FHF2B causes a depolarizing shift in steady-state inactivation of Na_v1.6 sodium currents. A, Steady-state activation and inactivation curves are shown for ND7/23 cells transiently transfected with Na_v1.6 and either GFP (closed circles) or FHF2B-GFP (open circles). For activation, cells were held at -120 mV and depolarized to arange of potentials (-65 to +20), and the normalized conductance was plotted as a function of voltage. For inactivation, cells were held at -120 mV, and the peak current amplitude was measured by a 40 msec test pulse to -10 mV, after 500 msec prepulses to potentials over the range -120 to +20 mV. Boltzmann fits to the data are shown.
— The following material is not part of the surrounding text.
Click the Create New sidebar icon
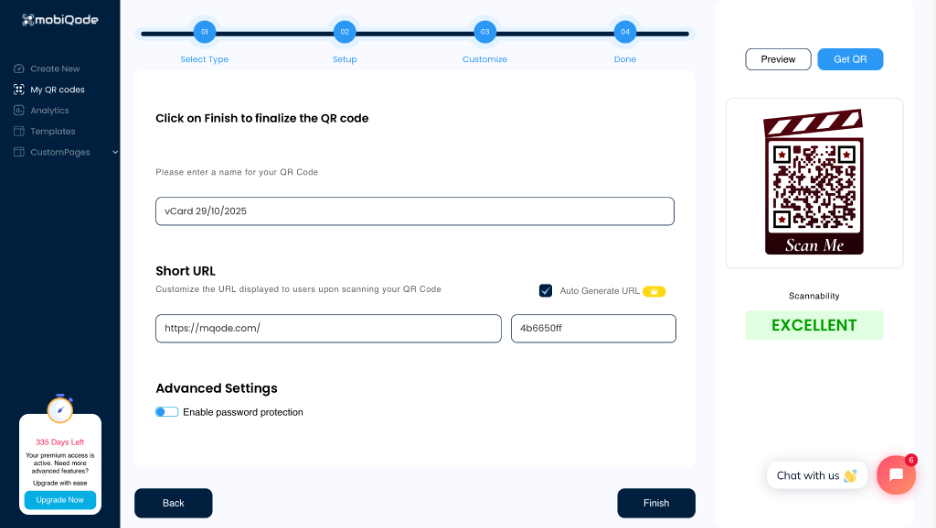 pyautogui.click(x=19, y=69)
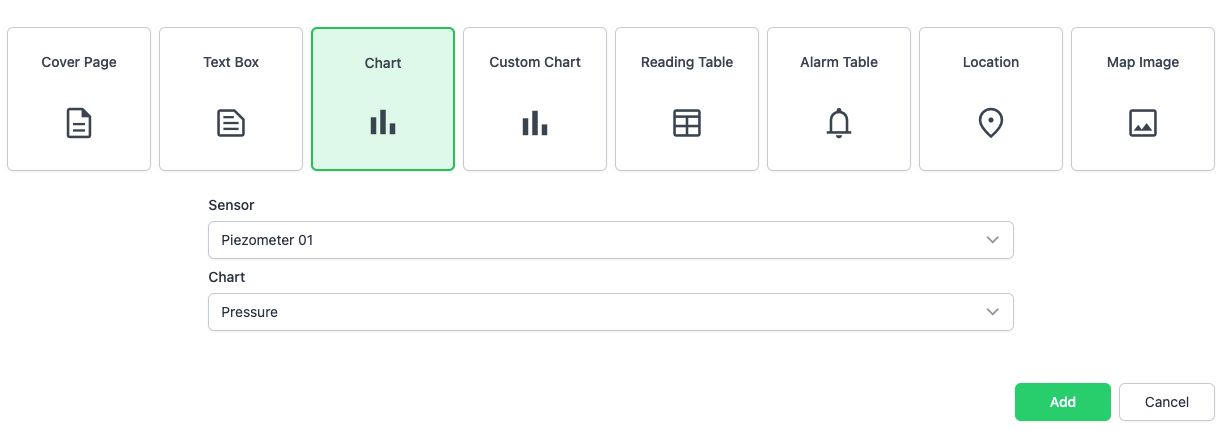This screenshot has width=1231, height=435.
Task: Pick the Reading Table label
Action: [x=687, y=62]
FHF2B caused a significant (p < 0.02) depolarizing shift in inactivation but no shift inactivation parameters. B, Development of closed state inactivation at -70 mV was measured and showed greater inactivation with GFP transfected (closed circles) than FHF2B transfected cells (open circles). Lines are drawn to guide the eye. Cells were held at -120 mV, prepulsed to -70 mV for increasing amounts of time (1-3000 msec) and then stepped to -10 mV to determine the fraction of current inactivated during the prepulse. These data are consistent with the depolarizing shift in steady-state inactivation shown in A. C, Recovery from inactivation at -80 mV was measured and showed no differences between GFP-transfected (closed circles) and FHF2B-transfected (open circles) cells. Lines are drawn to guide the eye. Cells were held at -120 mV, and the peak current amplitude was measured by a test pulse to -10 mV, after a 40 msec inactivating pulse to -10 mV and a recovery period between 0.1 and 200 msec at -80 mV.